Alluxio Q2: Customer Growth & Sub-Millisecond AI Data Latency
Alluxio, the AI and data-acceleration platform, right this moment introduced sturdy outcomes for the second quarter of its 2026 fiscal 12 months. During the quarter, the corporate launched Alluxio Enterprise AI 3.7, a serious launch that delivers sub-millisecond TTFB (time to first byte) latency for AI workloads accessing information on cloud storage.
Alluxio additionally reported new buyer wins throughout a number of industries and AI use instances, together with mannequin coaching, mannequin deployment, and have retailer question acceleration. In addition, the MLPerf Storage v2.0 benchmark outcomes underscored Alluxio’s management in AI infrastructure efficiency, with the platform attaining distinctive GPU utilization and I/O acceleration throughout numerous coaching and checkpointing workloads.
“This was an exceptional quarter for Alluxio, and I couldn’t be prouder of what the workforce has achieved,” mentioned Haoyuan Li, Founder and CEO, Alluxio. “With Alluxio Enterprise AI 3.7, we’ve eradicated probably the most cussed bottlenecks in AI infrastructure, cloud storage efficiency. By combining sub-millisecond latency with our industry-leading, throughput-maximizing distributed caching expertise, we’re delivering even higher worth to our prospects constructing and serving AI fashions at scale. The sturdy buyer momentum and excellent MLPerf benchmark outcomes additional reinforce Alluxio’s vital function within the AI infrastructure stack.”
Key Features of Alluxio Enterprise AI 3.7
- Ultra-Low Latency Caching for Cloud Storage – Alluxio AI 3.7 introduces a distributed, clear caching layer that reduces latency to sub-millisecond ranges whereas retrieving AI information from cloud storage. It achieves as much as 45× decrease latency than S3 Standard and 5× decrease latency than S3 Express One Zone, plus as much as 11.5 GiB/s (98.7 Gbps) throughput per employee node, with linear scalability as nodes are added.
- Enhanced Cache Preloading – The Alluxio Distributed Cache Preloader now helps parallel loading, delivering as much as 5× quicker cache preloading to make sure scorching information availability for quicker AI coaching and inference chilly begins.
- Role-Based Access Control (RBAC) for S3 Access – New granular RBAC capabilities permit tight integration with id suppliers (OIDC/OAuth 2.0, Apache Ranger), controlling person authentication, authorization, and permitted operations on cached information.
Customer Momentum in H1 2025
The first half of 2025 noticed report market adoption of Alluxio AI, with buyer development exceeding 50% in comparison with the earlier interval. Organizations throughout tech, finance, e-commerce, and media sectors have more and more deployed Alluxio’s AI acceleration platform to boost coaching throughput, streamline characteristic retailer entry, and velocity inference workflows.
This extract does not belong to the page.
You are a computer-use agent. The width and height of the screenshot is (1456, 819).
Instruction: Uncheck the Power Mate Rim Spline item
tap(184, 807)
With rising deployments throughout hybrid and multi-cloud environments, demand for Alluxio AI displays quickly rising expectations for high-performance, low-latency AI information infrastructure. Notable prospects added within the half embrace:
- Salesforce
- Dyna Robotics
- Geely
Substantial I/O Performance Gains Confirmed in MLPerf Storage v2.0 Benchmark
Alluxio’s distributed caching structure underscores its dedication to maximizing GPU effectivity and AI workload efficiency. In the MLPerf Storage v2.0 benchmarks:
- Training Throughput
- ResNet50: 24.14 GiB/s supporting 128 accelerators with 99.57% GPU utilization, scaling linearly from 1 to eight shoppers and a couple of to eight employees.
- 3D-Unet: 23.16 GiB/s with 8 accelerators, 99.02% GPU utilization, equally scaling linearly.
- CosmoFlow: 4.31 GiB/s with 8 accelerators, using 74.97%, almost doubling efficiency when scaling shoppers.
- LLM Checkpointing
- Llama3-8B: 4.29 GiB/s learn and 4.54 GiB/s write (learn/write occasions: 24.44s and 23.14s).
- Llama3-70B: 33.29 GiB/s learn and 36.67 GiB/s write (learn/write occasions: 27.39s and 24.86s).
“The MLPerf Storage v2.0 outcomes validate the core worth of our structure: protecting GPUs fed with information on the velocity they require,” Li added. “High GPU utilization interprets instantly into quicker coaching occasions, higher throughput for giant fashions, and better ROI on infrastructure investments. These benchmarks present that Alluxio can ship efficiency at scale, throughout numerous workloads, with out compromising flexibility in hybrid and multi-cloud environments.”
The put up Alluxio Q2: Customer Growth & Sub-Millisecond AI Data Latency first appeared on AI-Tech Park.